За бортом этого описания остались анализы, приступы бессильной ярости и периоды упорного молчания. Впереди — открытие Курта Кобейна и марихуаны, а также все более короткие стрижки. Из этой поры заслуживает упоминания лишь один эпизод. Дело было вечером. Я сидел рядом с Шарлоттой на механической кровати, держа перед ней журнал и перелистывая страницы, так что лица ее толком не видел.

— Ты не представляешь, как мне надоела эта кровать, — сказала она.

Ее голос звучал ровно, невыразительно. Она говорила подобные вещи тысячу раз.

Я перевернул страницу и усмехнулся картинке с подписью: «Звезды очень похожи на нас с вами!»

— Я бы все отдала, чтобы вырваться, — сказала она.

Ее роль состояла в том, чтобы прояснять сложную подноготную знаменитостей, доказывая мне, что их истории по праву украшают собой Сикстинскую капеллу американской культуры. Моя — в том, чтобы высмеивать знаменитостей и прикидываться, будто я, в отличие от других, не пойман в силки их любовных баталий и разрывов.

— Но я никогда не смогла бы так с тобой поступить, — сказала она.

— Как поступить? — спросил я.

— Никак.

— О чем ты говоришь, что у тебя в голове?

Я повернулся и посмотрел на нее. Нас разделяли всего несколько дюймов.
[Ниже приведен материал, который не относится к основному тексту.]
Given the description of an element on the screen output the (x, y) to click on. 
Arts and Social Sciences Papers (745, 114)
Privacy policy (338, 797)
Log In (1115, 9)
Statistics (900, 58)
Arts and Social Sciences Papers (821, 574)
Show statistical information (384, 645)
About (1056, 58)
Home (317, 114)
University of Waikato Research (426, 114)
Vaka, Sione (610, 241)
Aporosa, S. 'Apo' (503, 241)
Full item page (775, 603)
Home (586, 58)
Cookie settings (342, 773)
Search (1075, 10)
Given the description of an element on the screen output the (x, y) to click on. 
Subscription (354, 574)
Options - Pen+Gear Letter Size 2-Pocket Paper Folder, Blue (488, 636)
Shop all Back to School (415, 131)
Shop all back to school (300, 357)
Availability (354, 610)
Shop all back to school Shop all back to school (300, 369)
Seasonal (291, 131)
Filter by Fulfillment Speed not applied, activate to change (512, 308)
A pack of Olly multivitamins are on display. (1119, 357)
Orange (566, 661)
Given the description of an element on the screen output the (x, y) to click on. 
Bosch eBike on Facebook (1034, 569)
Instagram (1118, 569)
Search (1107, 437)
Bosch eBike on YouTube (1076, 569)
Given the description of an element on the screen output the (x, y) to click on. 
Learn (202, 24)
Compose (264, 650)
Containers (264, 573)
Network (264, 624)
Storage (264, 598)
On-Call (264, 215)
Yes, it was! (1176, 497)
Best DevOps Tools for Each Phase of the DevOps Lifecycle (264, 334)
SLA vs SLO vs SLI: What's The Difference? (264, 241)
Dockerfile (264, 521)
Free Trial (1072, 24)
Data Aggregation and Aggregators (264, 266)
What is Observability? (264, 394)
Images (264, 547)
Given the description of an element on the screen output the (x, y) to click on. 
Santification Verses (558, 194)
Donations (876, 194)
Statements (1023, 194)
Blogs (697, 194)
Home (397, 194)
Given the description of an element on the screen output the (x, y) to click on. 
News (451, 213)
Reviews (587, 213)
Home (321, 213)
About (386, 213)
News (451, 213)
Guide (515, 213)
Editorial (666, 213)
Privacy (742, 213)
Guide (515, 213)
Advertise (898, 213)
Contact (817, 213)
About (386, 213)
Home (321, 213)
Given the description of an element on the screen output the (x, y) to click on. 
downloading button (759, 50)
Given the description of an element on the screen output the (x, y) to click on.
— Если б я не боялась тебя расстроить, — сказала она, — я бы сбежала.

— Куда?

— Отсюда.

Никто из нас не упоминал о моем обещании с той ночи, когда она заставила меня его дать. Я пытался сделать вид, что этого обещания не существует, но оно было… оно было.

— Соберись с духом и признай, что тебе от меня никуда не деться, — сказал я с вымученной улыбкой. — Это судьба, нам на роду написано быть вместе. И скоро тебе станет лучше, все снова наладится.

— Вся моя жизнь в этой подушке.

— Неправда. У тебя есть друзья и близкие. Плюс достижения техники. Перед тобой весь мир, только пальцем шевельни.

Под друзьями разумелись медсестры, санитары и физиотерапевты. Под семьей — ее скорбная далекоживущая мать. Но это не имело значения: Шарлотта так погрузилась в собственные мысли, что даже не поставила мне на вид, что не может шевельнуть пальцем.